An investigation is under way into an attack on a memorial wall in Glasnevin Cemetery in Dublin, which commemorates victims of the revolutionary era.

Sledgehammers were used in the incident and the names of British soldiers included on the wall were targeted.

Independent Councillor Nial Ring, who objected to the wall when it was erected during centenary celebrations, condemned the attack.

He said it might be a "wake up call" following on from controversy over the RIC commemoration, which was due to have been held last month.

Mr Ring said it was an insult to the memory of those who fought for Irish freedom to include British soldiers and, in the future, names of Black and Tans.
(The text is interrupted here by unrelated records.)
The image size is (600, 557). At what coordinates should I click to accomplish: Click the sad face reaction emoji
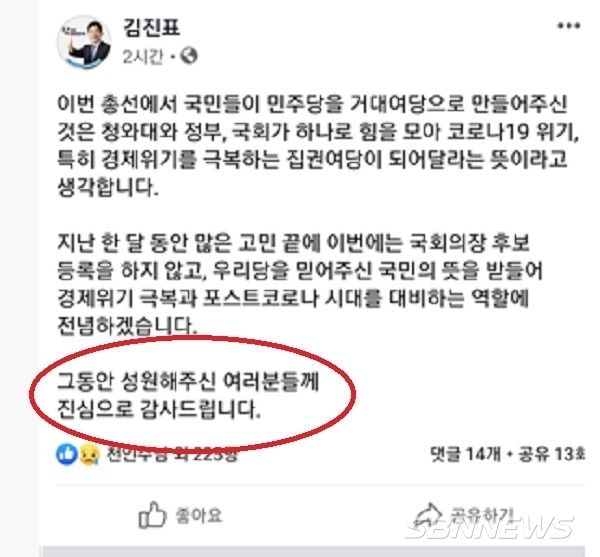point(90,454)
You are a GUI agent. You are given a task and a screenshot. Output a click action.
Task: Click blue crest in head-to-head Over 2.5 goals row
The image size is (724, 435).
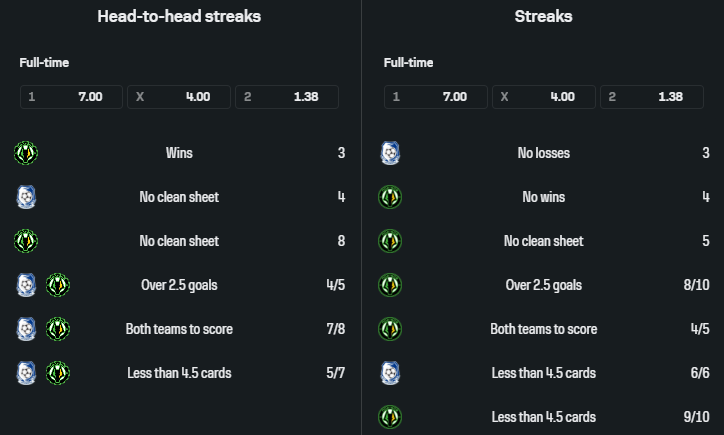pyautogui.click(x=26, y=285)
The RIC event was to commemorate the place of the Royal Irish Constabulary and Dublin Metropolitan Police in Irish history, but was cancelled after it drew widespread criticism from TDs, elected representatives and members of the public.

The names of all those who died in conflict from 1916 to the end of the Civil War are to be added in chronological order on the memorial wall in Glasnevin, but the space for 1919 is still blank as research continues.

A member of the British Legion, the charity that supports members and veterans of the British army, said he was "disappointed" that the memorial would be defaced in this way.

Brian Duffy, who is chairman of the Dublin branch, said "these memorials remind us of the cost of war. Death is a great leveller".

The wall was also damaged in 2017 when paint was thrown over it.

The latest attack occurred in the early hours of Tuesday morning when paint and sledgehammers were used.

The Glasnevin Trust issued a statement confirming the attack took place and said that gardaí are investigating.